Helmand's deputy governor, Haji Pir Mohammed, blamed fighters from al-Qa'ida and the Taliban, two days after Nato took command of the 5,000 international peacekeeping forces patrolling the streets of the capital city, Kabul.

Mr Mohammed suggested the device had gone off accidentally, and may have been intended for an attack on next week's independence celebrations in Lashkargah, the provincial capital 20 miles from the blast scene. He said six of the dead were children, and one was a woman. "They are killing innocent people," he added.

In Kabul, two university students died yesterday when a bomb blew up in a house; police said they were making the device for use in an attack. The capital has long been regarded as an island of relative calm and is the only area over which the Washington-backed interim Afghan government can claim unquestioned control.

For months there have been almost daily guerrilla attacks in Afghanistan, despite numerous, highly costly military operations launched against the insurgents by the Americans. The Taliban leader, Mullah Mohammed Omar, is still at large and apparently issuing announcements denouncing Western charities from his hideout. Attacks against the Afghan government's sparse array of troops, and also international aid agency workers, are intensifying. US Army positions are coming under rocket-fire almost every day, albeit usually to little effect.

Christian Aid, supported by several other international charities, has warned that the security situation in Afghan-istan has shown "a marked deterioration", saying "radical elements" are trying to undermine the transitional government and the international reconstruction process.

It said local power struggles, fuelled in some areas by the opium trade, are further fragmenting the country. Twenty five people were killed in central Afghanistan yesterday when fighting erupted between forces of a sacked provincial official and his successor.

International agencies in Afghanistan are pressing hard for the Nato-led peace-keepers' remit to be enlarged into the countryside, which is blighted by competing warlords, violence and instability; a move Nato officials have indicated the alliance may eventually consider.
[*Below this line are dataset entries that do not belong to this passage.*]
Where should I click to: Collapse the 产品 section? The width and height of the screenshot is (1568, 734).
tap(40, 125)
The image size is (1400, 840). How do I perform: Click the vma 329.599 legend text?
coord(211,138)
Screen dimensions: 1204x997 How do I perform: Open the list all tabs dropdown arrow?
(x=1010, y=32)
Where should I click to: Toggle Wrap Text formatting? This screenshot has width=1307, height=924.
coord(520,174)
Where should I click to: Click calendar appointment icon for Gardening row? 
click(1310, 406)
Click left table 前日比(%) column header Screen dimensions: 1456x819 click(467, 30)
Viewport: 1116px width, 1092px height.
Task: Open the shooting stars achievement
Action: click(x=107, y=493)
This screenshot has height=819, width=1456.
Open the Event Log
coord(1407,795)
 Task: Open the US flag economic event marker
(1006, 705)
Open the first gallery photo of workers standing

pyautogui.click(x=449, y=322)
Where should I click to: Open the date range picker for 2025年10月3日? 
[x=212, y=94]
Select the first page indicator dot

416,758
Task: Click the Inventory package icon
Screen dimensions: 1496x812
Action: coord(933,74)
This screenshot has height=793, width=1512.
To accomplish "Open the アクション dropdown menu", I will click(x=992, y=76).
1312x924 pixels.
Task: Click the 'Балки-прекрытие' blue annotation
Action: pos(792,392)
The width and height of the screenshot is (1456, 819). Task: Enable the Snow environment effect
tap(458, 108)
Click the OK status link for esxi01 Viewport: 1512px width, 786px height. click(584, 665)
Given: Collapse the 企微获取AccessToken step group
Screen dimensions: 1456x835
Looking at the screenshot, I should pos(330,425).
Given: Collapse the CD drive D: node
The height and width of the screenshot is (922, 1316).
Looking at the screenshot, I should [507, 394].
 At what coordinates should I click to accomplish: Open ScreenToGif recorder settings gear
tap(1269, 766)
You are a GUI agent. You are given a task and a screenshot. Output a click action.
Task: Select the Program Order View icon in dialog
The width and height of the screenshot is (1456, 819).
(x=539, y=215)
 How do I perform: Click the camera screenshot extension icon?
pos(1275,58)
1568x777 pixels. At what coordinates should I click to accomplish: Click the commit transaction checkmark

Yesterday's death toll was among the highest for some time. No one claimed responsibility for the bus bomb.

The apparently resurgent Taliban are among an assortment of militiamen conducting persistent and worsening attacks in an effort to undermine the Washington-backed transitional government of Hamid Karzai, drive out the 10,000 US troops in Afghanistan, and disrupt the activities of Western aid agencies.

Last week, six government soldiers and an aid driver were killed, also in Helmand; guerrillas also claimed to have killed five pro-government troops in Kandahar province.